Let $a = 50$ and $b = 51$. Then: $$2i\sin(10050x) = (\exp(aix))^{201}-(\exp(-aix))^{201}$$ $$2i\sin(10251x) = (\exp(bix))^{201}-(\exp(-bix))^{201}$$

But now, notice that: $$2i\sin(10050x) = (\exp(aix)-\exp(-aix))((\exp(aix))^{200} + \ldots + (\exp(-aix))^{200})$$ $$2i\sin(10251x) = (\exp(bix)-\exp(-bix))((\exp(bix))^{200} + \ldots+(\exp(-bix))^{200})$$

It follows that: $$\frac{\sin(10050x)\sin(10251x)}{\sin(50x)\sin(51x)} =(\exp(200aix)+\ldots+ \exp(-200aix))(\exp(200bix)+\ldots+\exp(-200bix))$$

It now follows, overall, that: $$\int_{0}^{2\pi} \cos(2022x) \frac{\sin(10050x)\sin(10251x)}{\sin(50x)\sin(51x)} \ dx = \frac{1}{2}\int_{0}^{2\pi} (\exp(2022ix)+\exp(-2022ix))\left(\sum_{k=-200}^{200} \exp(ikax) \right) \left(\sum_{k=-200}^{200} \exp(ikbx) \right) \ dx$$

Okay this looks really, really ugly BUT it's actually also really, really good because, now, we can take advantage of the fact that $\int_{0}^{2\pi} \exp(ikax) \ dx = 0$ whenever $ka$ is a non-zero integer.

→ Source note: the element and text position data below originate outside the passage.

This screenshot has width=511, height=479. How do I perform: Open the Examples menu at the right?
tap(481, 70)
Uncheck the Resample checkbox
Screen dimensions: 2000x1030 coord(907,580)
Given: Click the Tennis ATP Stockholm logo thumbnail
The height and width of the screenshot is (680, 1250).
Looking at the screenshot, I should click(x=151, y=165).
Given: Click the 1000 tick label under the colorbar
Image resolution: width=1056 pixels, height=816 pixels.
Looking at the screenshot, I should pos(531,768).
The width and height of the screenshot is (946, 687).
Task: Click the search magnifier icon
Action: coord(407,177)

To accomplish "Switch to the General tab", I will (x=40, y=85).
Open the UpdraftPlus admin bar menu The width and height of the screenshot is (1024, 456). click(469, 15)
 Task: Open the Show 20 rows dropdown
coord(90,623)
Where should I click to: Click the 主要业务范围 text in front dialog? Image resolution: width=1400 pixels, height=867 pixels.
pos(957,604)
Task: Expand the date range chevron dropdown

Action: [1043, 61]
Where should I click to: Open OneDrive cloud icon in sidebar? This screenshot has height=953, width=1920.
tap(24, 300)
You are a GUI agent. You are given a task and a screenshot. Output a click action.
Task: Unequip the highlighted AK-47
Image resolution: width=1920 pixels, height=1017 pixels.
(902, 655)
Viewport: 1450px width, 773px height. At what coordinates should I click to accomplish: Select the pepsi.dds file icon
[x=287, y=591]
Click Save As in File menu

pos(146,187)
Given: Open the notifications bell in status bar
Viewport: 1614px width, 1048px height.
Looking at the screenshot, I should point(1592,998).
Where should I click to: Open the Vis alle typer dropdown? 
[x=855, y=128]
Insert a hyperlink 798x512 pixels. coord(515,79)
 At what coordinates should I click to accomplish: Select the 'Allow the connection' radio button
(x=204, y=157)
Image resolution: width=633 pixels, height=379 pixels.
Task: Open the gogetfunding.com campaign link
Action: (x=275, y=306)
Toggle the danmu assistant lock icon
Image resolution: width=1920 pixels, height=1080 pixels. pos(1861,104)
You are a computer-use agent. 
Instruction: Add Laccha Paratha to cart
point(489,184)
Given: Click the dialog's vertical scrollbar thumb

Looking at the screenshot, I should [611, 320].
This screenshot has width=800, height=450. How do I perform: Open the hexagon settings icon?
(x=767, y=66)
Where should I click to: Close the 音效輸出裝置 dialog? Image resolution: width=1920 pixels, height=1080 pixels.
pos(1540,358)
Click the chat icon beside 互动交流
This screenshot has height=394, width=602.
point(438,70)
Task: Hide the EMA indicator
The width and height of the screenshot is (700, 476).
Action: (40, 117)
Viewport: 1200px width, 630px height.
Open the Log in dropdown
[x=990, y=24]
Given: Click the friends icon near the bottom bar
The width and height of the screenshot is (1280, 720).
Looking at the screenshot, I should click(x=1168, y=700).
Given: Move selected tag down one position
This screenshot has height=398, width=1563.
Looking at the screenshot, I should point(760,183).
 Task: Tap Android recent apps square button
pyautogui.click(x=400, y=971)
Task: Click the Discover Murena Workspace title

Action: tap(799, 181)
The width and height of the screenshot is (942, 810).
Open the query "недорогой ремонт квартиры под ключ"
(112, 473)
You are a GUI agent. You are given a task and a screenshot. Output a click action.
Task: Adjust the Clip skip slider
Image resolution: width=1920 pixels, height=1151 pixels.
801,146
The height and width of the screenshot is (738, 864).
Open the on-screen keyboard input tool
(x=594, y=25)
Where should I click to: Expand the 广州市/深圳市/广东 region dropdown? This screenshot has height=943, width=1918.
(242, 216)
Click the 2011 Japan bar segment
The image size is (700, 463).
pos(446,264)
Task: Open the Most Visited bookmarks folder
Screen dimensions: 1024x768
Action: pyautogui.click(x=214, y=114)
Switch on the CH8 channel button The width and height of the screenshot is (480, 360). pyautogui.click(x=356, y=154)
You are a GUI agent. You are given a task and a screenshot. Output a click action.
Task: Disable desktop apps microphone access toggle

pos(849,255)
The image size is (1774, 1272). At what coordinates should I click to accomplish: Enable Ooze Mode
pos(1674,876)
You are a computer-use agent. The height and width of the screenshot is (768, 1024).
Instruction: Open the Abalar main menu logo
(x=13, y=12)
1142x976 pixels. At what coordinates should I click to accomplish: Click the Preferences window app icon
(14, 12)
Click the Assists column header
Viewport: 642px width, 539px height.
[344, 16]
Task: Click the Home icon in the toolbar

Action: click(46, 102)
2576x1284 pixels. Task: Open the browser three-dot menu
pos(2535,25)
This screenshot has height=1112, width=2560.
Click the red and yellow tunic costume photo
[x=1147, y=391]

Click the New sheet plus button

So, my idea here was to actually split the integral up into two bits: $$I_1 = \int_{0}^{2\pi} \left(\sum_{k=-200}^{200} \exp((2022+ka)ix) \right)\left(\sum_{k=-200}^{200} \exp(ikb) \right) \ dx$$ $$I_2 = \int_{0}^{2\pi} \left(\sum_{k=-200}^{200} \exp((-2022+kb)ix) \right)\left(\sum_{k=-200}^{200} \exp(ikb) \right) \ dx$$

Once again, these may look disgusting but the idea, now, is to look for the constant terms in each integrand (possibly by solving a Diophantine equation or two). These constant terms will just be $1$ so I'm thinking that for each integral, we'll get $3$ of them and that will amoung to $6\pi$ as the answer for the entire integral (don't forget the factor of $\frac{1}{2}$).